As manifestações de ansiedade acompanham o Homem desde o início da sua existência (Roriz, 2011). Trata-se de um fenómeno que não é só humano, acontece também noutros animais (Santos, 2006).

Sentida e manifestada no corpo, tem uma função essencial para a protecção e prevenção da espécie, pois é através dos estados de ansiedade que o nosso corpo indica haver alguma espécie de perigo, externo ou interno, que nos ameaça.

A isto, e anos depois, foi chamado de “stress”, sendo este distinguido da ansiedade (ver artigo da semana passada).

Existem outras formas patológicas, como o pânico ou as fobias, que se podem desenvolver perante determinadas situações e ter como consequência o uso de substâncias psico-activas. Entende-se, geralmente, por “psico-activo”, substâncias que modificam o estado de consciência, humor ou sentimentos de quem as usa – modificações essas que podem variar desde um estímulo leve (por exemplo, uma chávena de chá preto ou café), até alterações mais intensas, na percepção do tempo, do espaço ou do próprio corpo como os que podem ser causados por alucinogénios vegetais, como a ayauhasca (também chama ” a droga do espírito” e sobre a qual irei escrever especificamente noutro artigo), ou sintéticas, como o ecstasy, ou destiladas – como o álcool (Simões, 2008).

Vê-se que o leque de substâncias que podem alterar o estado de consciência é amplo, assim como os seus efeitos variam tanto na forma quanto na intensidade em que são experimentadas (dependedo até de pessoa para pessoa).

O uso de substâncias psico-activas – vulgo drogas – não é recente, sendo que praticamente todas as culturas e civilizações têm na sua história, usos e costumes, a utilização de alguma droga, seja ela associada a rituais religiosos, à tradição ou ao uso recreativo. É por isso que a forma como são consumidas, aceites ou não socialmente, variam de cultura para cultura.

Na nossa sociedade temos o álcool, que é utilizado em diversos contextos e de forma absolutamente legal. Em certos e determinados grupos sociais chega a ser extremamente valorizado, mesmo que os seus efeitos nocivos, a longo prazo, possam ser muito piores do que algumas substâncias ilegais e rejeitadas socialmente. Mesmo assim, alguém consegue imaginar algum acontecimento desportivo ou festivo em Portugal que não envolva o uso do álcool?

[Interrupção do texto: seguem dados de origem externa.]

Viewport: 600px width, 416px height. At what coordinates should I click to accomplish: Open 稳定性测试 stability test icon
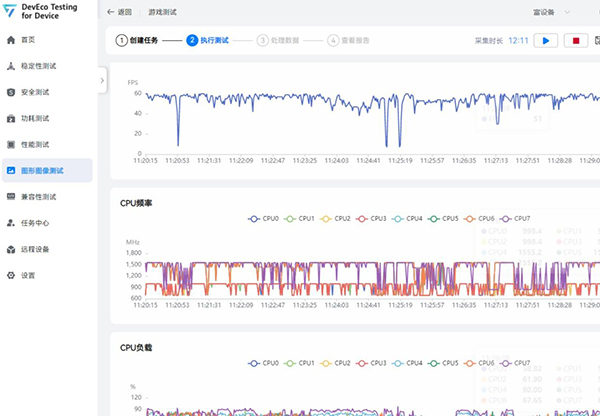tap(11, 66)
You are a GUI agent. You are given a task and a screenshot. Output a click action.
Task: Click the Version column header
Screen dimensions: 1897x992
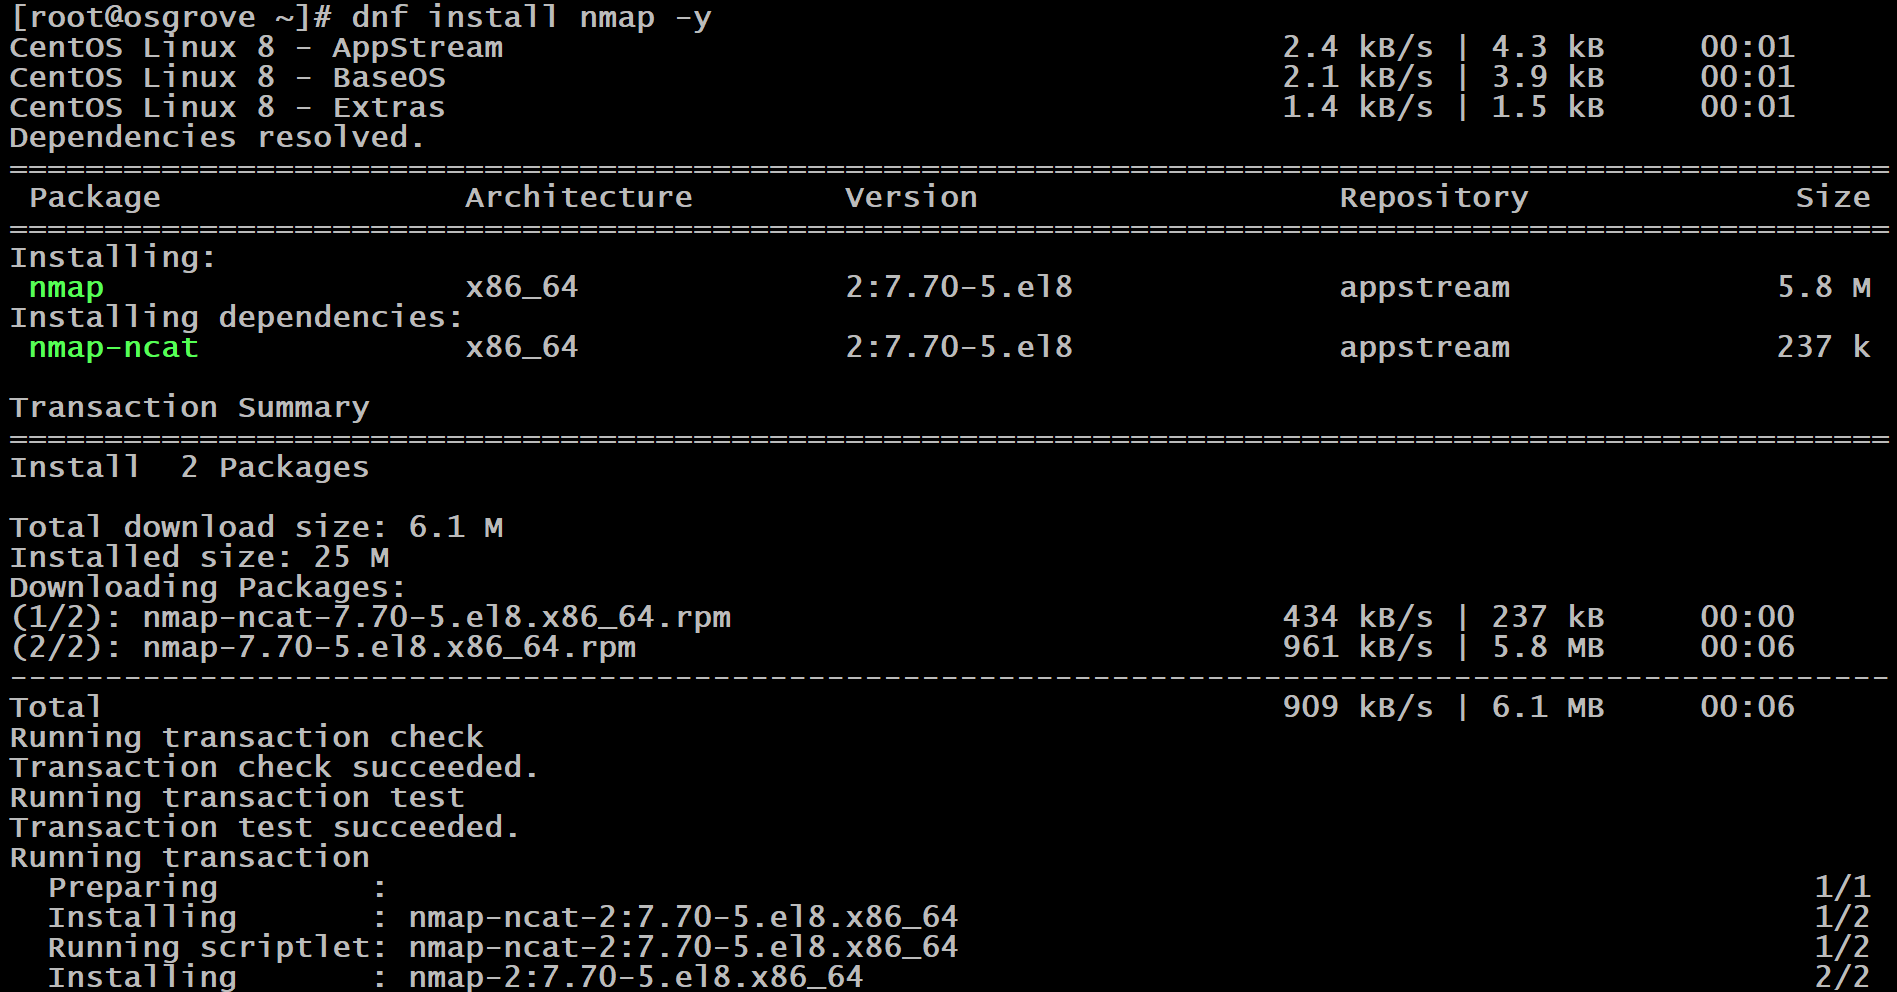[910, 197]
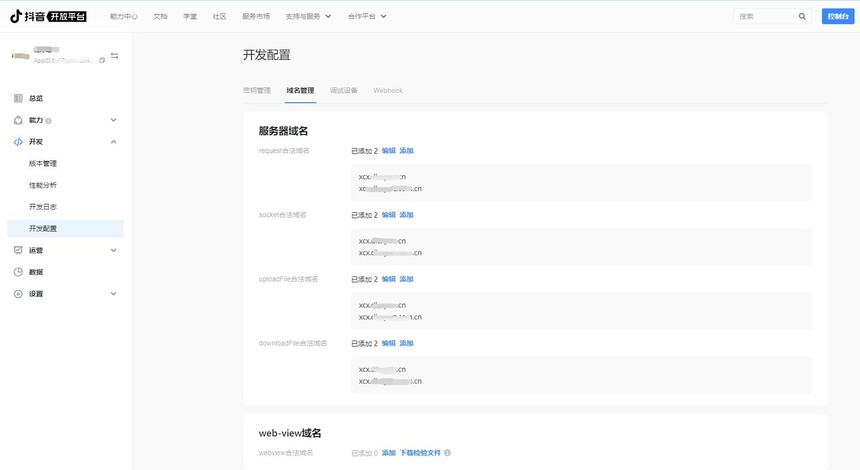The width and height of the screenshot is (860, 470).
Task: Click the 数据 data sidebar item
Action: point(36,272)
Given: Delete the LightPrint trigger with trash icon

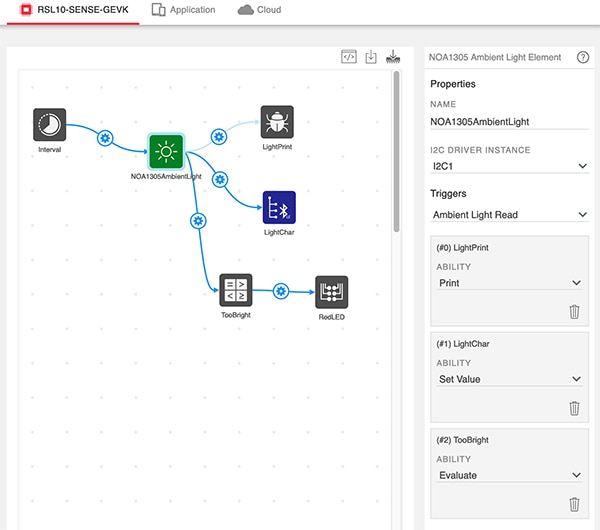Looking at the screenshot, I should 574,312.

Desta forma, a questão do uso de drogas por si não abarca toda a complexidade do tema. Mas quando se fala de abuso de substâncias e em dependência química, entramos em questões que ultrapassam a esfera cultural e envolvem a saúde e o bem estar psico-social.

Assim, continuando com o exemplo do álcool, uma coisa é uma pessoa tomar um copo de vinho num evento ou porque simplesmente lhe apetece, outra é aquela pessoa que só consegue parar de beber quando o seu corpo entra quase em coma alcoólico ou o atira a dormir para uma cama – com sorte…! – causando inúmeros danos a si próprio, quer a nível físico, quer social e piorando sempre, sempre, ao longo do tempo. Nada é assim, no princípio do uso.

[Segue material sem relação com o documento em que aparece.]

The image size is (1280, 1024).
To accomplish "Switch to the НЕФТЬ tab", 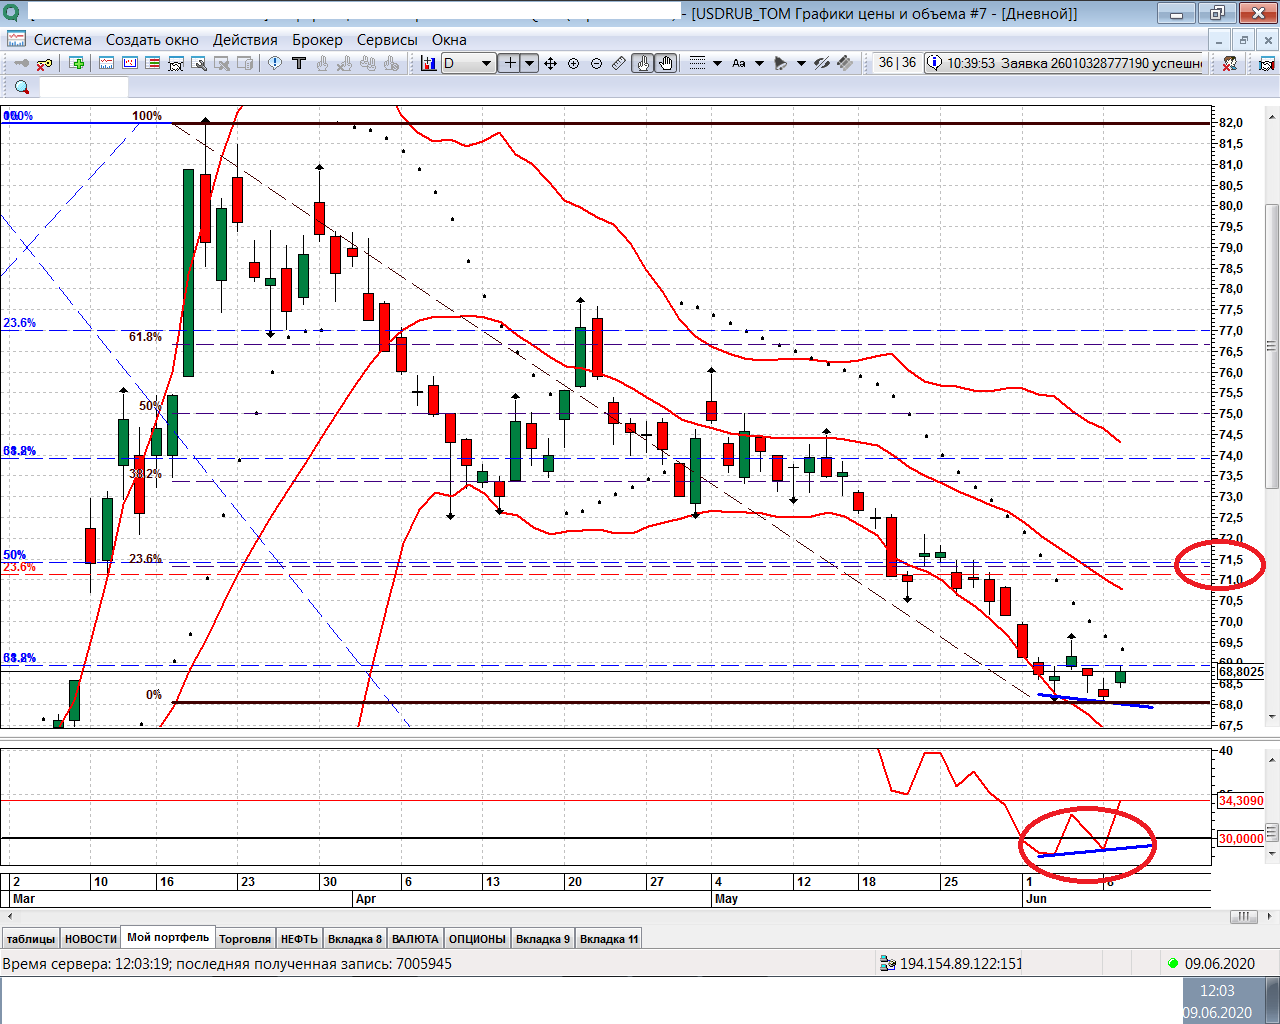I will (x=299, y=939).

A dependência química é considerada um transtorno psiquiátrico e pode ser definida como uma relação patológica entre uma pessoa e uma substância psico-activa (Silva, em Et alchool, 2009), “levando a comprometimento ou sofrimento clinicamente significativo” (DSM-IV, 2005).

Entre as suas principais características ou manifestações encontram-se, em primeiro lugar, a indução de tolerância: é a necessidade de aumento progressivo da quantidade da substância para se obter o efeito desejado, ou a redução do efeito com o uso prolongado da mesma substância.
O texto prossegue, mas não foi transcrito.